The advantage of having a single nozzle with multiple inputs, is that you don't have to wait for one tool to cool and another to heat up and you don't have issues with unused nozzles scraping over the print etc. The issue is that if you use a mixing hot end, i.e. a single nozzle but multiple filaments, then when you change tools, there is still some of the old filament left in the mixing chamber so effectively there will be a delay before the new colour comes through. Again the "traditional" approach is to use some sort of wipe or prime tower, but this involves retracting the filament, moving the head to a position away from the print, extruding some filament until the new filament comes through, retracting again, the moving back to the object and resuming printing. This is very difficult, maybe even impossible, to do without leaving a blemish of some sort on the print.

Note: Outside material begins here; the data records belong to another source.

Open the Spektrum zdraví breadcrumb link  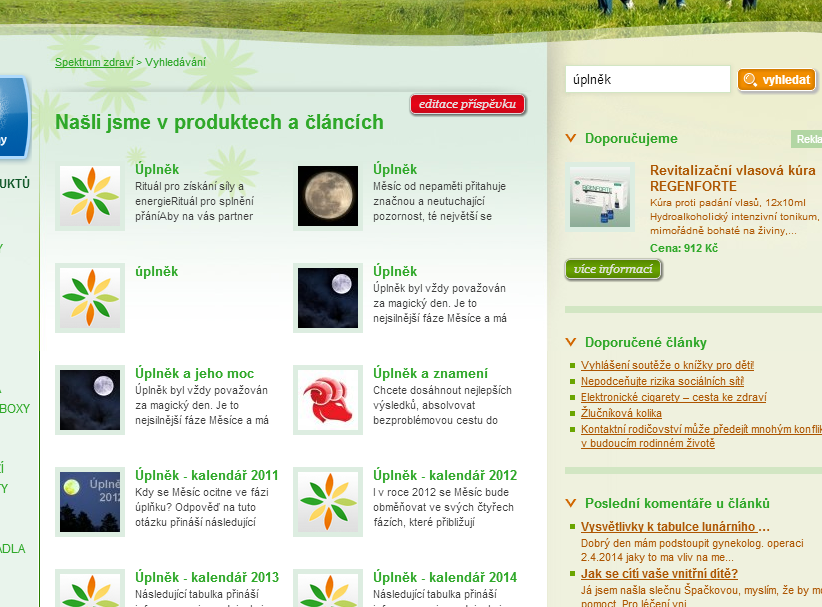(x=94, y=62)
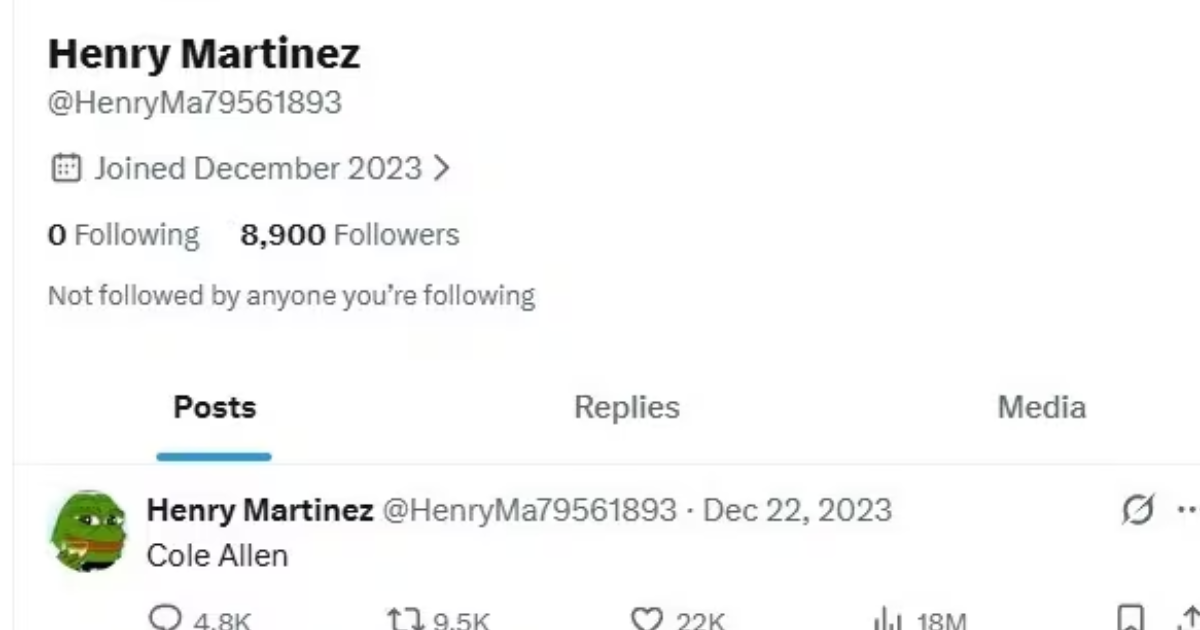The height and width of the screenshot is (630, 1200).
Task: Switch to the Posts tab
Action: point(214,408)
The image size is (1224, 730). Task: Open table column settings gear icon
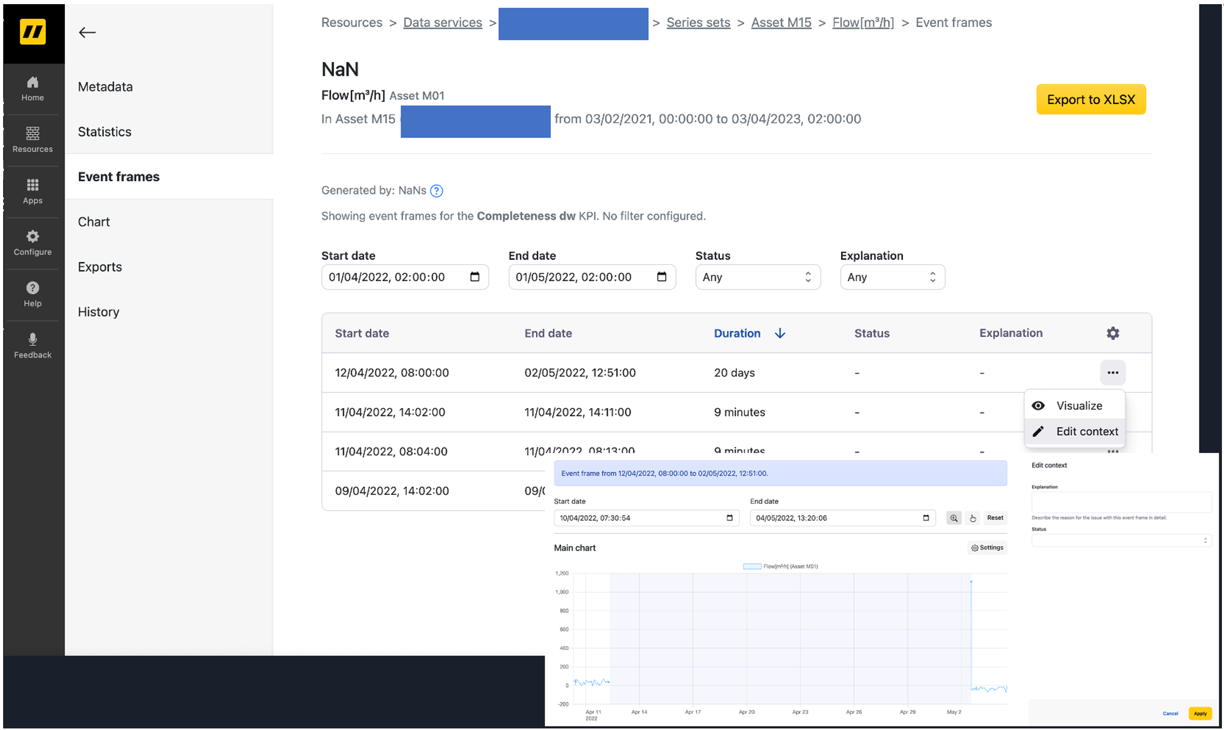pos(1112,333)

So essentially all I'm doing is taking the gcode file with the tool change gcodes already inserted, but then moving these tool change commands forward in the file. The aim being to change tool at the precise point on the file where the old filament will be purged by the time the new colour is required - not sooner and not later.
This negates the need for any sort of wipe or prime tower. The only thing I can't do is compensate for the fact that there is slight transition where the colour is a mixture of both old and new. However, my work so far has found that this transition is very small (at least it is with the Diamond hot end) so the affect on the quality of the finished print is very slight. In my opinion the print quality is superior to the blobs or blemishes that result in using wipe or prime mechanisms (towers). Ian
Thanks Ian...I think I understand the concept. So at the advanced tool change, the current color filament is retracted and the new color filament begins to push to the nozzle end, all the while continuing to eject the old color until it if fully expelled at the desired point in the print. Your calculations of the volumetric characteristics of your hot end of choice determines how far in advance the tool change is positioned in the gcode ahead of the slicer generated position. How are you effecting replacement of the gcode tool changes? Manually or through a programming script of some kind? If code, how do you apply that to the slicer generated file? Thanks...Terry.
You are kind of there with your understanding except that there is no retraction of filaments. I've explained the process in great detail in my first blog post which I have made a sticky on my web site. So to save me a lot of typing, you'll find all the answers to your questions here https://somei3deas.wordpress.com/blog/. HTH
I'm a little late to this party but this is a great idea and a clever implementation! Looking forward to giving it a try once I get my swapping working more reliably.
If you are swapping filaments, i.e. retracting one and then feeding in another, you will need purge and/or wipe towers so this technique may not be of much use. You may find that you can reduce the size of the wipe/prime mechanism a bit but that's about the only gain. See the link above to my blog post for a full explanation of how it works.